El derecho a la intimidad personal y familiar, así como al buen nombre, están protegidos constitucionalmente en Colombia. Quien los vulnera, así sea en un arranque de ira e intenso dolor, debe asumir sus consecuencias, entre ellas las penales, si es que las autoridades – limitadas en estos asuntos por los vacíos en el ordenamiento jurídico determinan la comisión de un delito. Aunque no habría que profundizar mucho en las honduras de esta aberrante conducta, bastante habitual por cierto para concluir que cuando se revelan imágenes de contenido sexual de una persona sin su consentimiento estamos frente a un acto de pornovenganza, con consecuencias devastadoras para la víctima. En especial, cuando son menores que no cuentan con recursos emocionales para hacer frente a la humillación por las despiadadas burlas y ataques que suelen recibir. En últimas, eso es lo que busca quien los expone a tal vileza. Nadie debería, por tanto, facilitárselo, visualizando o reproduciendo este material de carácter privado.

A algunos nos cuesta aún entender por qué hay personas que asumen que es correcto e incluso, legítimo irrespetar a los demás o pisotear sus libertades individuales, mientras recorren un camino erróneo guiado por las emociones, en vez de las razones, que las conduce a un abismo. Aún es más lamentable que otras les hagan el juego. Ante la debilidad de la conciencia social sobre el inmenso daño que la pornovenganza, el acoso sexual cibernético y demás violencias digitales de género traen consigo, siempre es útil encontrar orientaciones claras para avanzar con firmeza sobre un terreno tan farragoso. En una esclarecedora sentencia, con ponencia del magistrado Jorge Enrique Ibáñez, la Corte Constitucional advierte que el enojo o la rabia no pueden ser excusas para publicar imágenes íntimas de un tercero. Sencillo, pero contundente.

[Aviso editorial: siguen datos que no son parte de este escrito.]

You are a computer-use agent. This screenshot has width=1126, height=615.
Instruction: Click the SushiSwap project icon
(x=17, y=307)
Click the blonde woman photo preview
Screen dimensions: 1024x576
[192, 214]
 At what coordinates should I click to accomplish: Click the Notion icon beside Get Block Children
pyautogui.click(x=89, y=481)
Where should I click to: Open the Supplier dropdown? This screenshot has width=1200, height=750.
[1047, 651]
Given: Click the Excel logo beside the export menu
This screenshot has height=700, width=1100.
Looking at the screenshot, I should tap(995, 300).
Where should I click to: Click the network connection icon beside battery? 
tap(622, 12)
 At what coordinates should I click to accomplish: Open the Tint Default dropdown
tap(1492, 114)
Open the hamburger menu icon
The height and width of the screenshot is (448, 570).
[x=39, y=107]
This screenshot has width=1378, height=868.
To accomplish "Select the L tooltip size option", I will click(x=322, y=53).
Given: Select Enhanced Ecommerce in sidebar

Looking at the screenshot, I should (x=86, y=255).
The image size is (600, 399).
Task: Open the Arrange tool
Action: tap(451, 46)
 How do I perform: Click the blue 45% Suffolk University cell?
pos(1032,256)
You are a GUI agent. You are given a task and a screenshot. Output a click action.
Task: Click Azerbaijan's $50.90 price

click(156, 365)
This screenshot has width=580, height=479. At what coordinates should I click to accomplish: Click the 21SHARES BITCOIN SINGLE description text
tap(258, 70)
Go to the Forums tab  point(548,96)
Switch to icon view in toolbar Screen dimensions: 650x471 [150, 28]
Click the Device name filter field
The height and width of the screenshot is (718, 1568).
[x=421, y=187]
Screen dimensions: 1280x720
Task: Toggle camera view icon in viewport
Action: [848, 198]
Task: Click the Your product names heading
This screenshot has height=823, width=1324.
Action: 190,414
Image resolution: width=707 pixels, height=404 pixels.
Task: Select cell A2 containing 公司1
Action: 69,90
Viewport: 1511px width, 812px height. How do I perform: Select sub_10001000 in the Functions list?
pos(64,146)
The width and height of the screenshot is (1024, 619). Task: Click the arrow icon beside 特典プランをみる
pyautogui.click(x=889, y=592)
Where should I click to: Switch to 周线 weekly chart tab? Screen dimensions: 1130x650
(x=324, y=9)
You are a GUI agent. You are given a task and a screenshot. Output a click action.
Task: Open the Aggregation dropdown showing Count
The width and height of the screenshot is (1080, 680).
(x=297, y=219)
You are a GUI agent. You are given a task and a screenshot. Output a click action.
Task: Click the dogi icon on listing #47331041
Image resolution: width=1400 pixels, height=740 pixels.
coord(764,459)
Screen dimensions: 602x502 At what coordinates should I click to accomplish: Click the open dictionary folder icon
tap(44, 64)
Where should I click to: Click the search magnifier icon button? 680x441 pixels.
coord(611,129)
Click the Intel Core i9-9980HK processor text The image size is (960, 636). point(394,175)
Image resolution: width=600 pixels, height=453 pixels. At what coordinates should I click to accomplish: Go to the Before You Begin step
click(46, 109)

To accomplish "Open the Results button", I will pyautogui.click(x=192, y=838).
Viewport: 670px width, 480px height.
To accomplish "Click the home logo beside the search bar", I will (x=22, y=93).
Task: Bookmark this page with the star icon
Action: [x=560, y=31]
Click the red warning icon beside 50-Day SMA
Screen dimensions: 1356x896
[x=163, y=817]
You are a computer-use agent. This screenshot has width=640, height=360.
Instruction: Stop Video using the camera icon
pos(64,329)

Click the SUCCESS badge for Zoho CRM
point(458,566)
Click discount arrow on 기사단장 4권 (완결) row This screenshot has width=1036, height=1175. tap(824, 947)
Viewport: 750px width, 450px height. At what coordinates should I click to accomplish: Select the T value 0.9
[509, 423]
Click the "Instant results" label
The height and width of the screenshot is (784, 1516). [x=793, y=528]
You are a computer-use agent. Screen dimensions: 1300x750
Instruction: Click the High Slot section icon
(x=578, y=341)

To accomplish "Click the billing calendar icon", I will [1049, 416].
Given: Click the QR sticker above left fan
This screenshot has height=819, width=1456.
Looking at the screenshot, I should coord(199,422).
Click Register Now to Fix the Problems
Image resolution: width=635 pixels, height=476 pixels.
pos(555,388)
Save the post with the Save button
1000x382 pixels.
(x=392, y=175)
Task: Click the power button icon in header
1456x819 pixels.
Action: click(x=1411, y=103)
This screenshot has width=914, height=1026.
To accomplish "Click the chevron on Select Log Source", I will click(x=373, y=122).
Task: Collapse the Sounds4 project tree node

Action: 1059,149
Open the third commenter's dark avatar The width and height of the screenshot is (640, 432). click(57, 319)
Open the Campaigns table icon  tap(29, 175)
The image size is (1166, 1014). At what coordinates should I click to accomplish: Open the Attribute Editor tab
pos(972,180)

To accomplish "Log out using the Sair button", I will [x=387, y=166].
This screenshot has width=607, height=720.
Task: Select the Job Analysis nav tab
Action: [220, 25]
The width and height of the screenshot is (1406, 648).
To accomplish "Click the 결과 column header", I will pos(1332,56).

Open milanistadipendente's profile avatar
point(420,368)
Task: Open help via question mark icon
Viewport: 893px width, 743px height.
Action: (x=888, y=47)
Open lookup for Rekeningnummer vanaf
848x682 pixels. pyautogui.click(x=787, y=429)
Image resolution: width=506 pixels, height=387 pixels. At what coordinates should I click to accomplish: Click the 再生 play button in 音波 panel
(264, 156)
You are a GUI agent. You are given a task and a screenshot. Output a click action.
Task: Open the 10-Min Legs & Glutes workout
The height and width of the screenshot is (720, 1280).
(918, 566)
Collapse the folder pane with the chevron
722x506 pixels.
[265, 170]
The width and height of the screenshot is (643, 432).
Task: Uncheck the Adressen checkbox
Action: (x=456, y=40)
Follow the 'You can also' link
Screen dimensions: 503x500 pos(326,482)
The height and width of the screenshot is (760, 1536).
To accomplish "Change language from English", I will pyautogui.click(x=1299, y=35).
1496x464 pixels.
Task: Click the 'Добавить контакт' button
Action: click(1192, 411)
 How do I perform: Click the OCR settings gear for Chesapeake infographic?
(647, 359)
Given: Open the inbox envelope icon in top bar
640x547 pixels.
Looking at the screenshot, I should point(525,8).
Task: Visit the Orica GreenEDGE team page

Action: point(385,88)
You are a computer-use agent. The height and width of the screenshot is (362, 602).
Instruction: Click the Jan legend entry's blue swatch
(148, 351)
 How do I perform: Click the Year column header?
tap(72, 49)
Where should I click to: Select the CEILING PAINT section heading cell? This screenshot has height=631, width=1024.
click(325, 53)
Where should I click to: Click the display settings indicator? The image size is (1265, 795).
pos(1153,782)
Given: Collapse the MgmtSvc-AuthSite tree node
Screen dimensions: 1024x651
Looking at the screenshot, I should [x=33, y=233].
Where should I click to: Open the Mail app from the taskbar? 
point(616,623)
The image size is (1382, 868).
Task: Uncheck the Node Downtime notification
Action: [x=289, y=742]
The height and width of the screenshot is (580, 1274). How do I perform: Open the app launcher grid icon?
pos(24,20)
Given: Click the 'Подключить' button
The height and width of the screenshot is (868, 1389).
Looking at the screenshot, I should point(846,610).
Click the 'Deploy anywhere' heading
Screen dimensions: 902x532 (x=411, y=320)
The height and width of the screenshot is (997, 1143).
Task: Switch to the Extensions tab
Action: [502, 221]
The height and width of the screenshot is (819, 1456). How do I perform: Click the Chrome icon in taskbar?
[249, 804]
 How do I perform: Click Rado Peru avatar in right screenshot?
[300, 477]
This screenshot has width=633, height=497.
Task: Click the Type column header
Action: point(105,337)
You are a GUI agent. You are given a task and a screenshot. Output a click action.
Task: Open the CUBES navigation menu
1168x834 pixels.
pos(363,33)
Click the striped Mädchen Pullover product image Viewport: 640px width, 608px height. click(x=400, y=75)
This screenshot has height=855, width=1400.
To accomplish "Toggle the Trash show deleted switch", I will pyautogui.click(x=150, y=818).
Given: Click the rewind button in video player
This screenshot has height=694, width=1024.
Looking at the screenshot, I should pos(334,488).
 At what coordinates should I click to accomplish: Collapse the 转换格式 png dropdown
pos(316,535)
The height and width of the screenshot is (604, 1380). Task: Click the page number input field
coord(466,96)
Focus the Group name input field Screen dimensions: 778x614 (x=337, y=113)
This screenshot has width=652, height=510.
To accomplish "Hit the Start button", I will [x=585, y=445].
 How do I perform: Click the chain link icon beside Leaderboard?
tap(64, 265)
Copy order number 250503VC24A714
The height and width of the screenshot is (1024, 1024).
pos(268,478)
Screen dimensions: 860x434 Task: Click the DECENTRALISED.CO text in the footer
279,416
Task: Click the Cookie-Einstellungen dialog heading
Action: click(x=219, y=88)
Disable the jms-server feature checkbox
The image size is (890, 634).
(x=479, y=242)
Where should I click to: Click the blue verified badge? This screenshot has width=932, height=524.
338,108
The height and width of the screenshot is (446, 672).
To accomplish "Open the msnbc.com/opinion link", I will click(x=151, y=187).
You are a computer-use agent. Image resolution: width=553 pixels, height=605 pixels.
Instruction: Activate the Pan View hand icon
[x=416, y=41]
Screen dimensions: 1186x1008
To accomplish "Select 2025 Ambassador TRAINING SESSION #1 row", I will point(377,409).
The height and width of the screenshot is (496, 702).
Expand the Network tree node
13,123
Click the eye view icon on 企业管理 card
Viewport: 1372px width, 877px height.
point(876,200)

Eso fue lo que hizo una mujer al hallar en el celular de su pareja fotografías en ropa interior de otra persona. Primero, se las reenvío a su propio teléfono móvil, apropiándose indebidamente de ellas, y desde ahí, las subió a redes sociales. No contenta con eso, fue al sitio de trabajo de esta mujer y se las mostró a quienes allí se encontraban. Como era de esperarse, sus acciones causaron un efecto catastrófi co en la vida familiar, laboral y emocional de quien, en ningún momento, autorizó su divulgación. Al margen de lo que pueda ser comprensible en términos emotivos o humanos, la Corte es enfática al señalar que esto no autoriza a nadie a utilizar, publicar o exponer imágenes o datos sensibles de tal naturaleza. La razón se cae por su propio peso: se vulneran derechos fundamentales a la intimidad, de modo que remitió el expediente a la Fiscalía. La impunidad no puede seguir siendo la norma en estos casos, en los que las afectadas, no solo por vergüenza, también por falta de protocolos efi caces, información adecuada o para evitar revictimizaciones, desisten de denunciar a sus agresores, debiendo cargar ellas solas con las descomunales secuelas que estos abusos les producen.

Antes de este pronunciamiento, la Corte ya le había pedido al Congreso legislar sobre violencia digital de género, una realidad de la que poco se habla en Colombia porque ni siquiera se sabe cómo nombrarla sin que se caiga en el morbo alrededor de imágenes o videos íntimos. Pero no se equivoquen, esto no se trata de restringir la libertad sexual ni los contenidos eróticos o pornográficos compartidos o consumidos entre adultos de manera voluntaria, sino de material privado divulgado sin consentimiento de una de las partes o de sextorsión. Actualmente una iniciativa legislativa busca subsanar la ausencia de normas que ha acrecentado repudiables prácticas como la pornovenganza. Sería deseable que, además, de crear un nuevo delito para penalizarla, también procure poner en cintura a los servicios de mensajería o plataformas digitales, en las que se censura el pezón de una madre amantando a su bebé, pero se permite circular una agresión sexual. La doble moral de un sistema perverso que no nos protege.